== Data supplied ==
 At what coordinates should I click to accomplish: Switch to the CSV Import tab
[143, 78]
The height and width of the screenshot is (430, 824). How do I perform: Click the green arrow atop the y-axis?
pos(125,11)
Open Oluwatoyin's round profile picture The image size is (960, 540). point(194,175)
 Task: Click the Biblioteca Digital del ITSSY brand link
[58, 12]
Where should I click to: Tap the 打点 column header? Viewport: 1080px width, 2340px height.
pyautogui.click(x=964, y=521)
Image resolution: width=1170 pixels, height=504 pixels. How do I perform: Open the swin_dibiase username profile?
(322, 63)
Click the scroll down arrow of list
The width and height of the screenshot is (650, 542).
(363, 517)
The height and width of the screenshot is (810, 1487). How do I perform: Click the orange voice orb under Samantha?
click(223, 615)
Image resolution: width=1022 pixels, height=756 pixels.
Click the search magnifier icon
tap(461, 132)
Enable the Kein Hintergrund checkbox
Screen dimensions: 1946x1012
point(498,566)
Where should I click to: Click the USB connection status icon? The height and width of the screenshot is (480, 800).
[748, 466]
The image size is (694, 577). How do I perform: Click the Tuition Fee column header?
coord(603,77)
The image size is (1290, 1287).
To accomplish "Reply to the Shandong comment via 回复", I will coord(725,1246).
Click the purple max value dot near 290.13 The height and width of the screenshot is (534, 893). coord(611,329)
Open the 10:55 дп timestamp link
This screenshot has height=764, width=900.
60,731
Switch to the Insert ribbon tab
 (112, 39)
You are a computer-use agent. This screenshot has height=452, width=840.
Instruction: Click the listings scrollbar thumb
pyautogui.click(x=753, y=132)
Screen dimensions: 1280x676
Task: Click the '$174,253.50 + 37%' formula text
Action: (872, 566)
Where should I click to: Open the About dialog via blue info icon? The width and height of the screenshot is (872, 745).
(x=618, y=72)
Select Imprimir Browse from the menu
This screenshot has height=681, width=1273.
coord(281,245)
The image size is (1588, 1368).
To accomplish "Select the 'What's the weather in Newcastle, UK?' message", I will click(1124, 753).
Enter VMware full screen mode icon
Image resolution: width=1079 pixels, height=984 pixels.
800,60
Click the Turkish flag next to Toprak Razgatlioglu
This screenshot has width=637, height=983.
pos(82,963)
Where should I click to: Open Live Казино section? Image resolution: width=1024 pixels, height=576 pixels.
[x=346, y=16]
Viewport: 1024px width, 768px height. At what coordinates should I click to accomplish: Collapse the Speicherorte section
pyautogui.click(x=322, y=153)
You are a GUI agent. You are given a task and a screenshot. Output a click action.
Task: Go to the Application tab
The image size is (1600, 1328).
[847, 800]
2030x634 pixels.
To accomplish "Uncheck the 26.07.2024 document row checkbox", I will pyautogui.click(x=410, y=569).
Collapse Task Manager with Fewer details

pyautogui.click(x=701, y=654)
===
§ **Required action**: Examine the entries and say how many of their lines hold the word "agent". No other words should accompany the number.

§ **Written response**: 2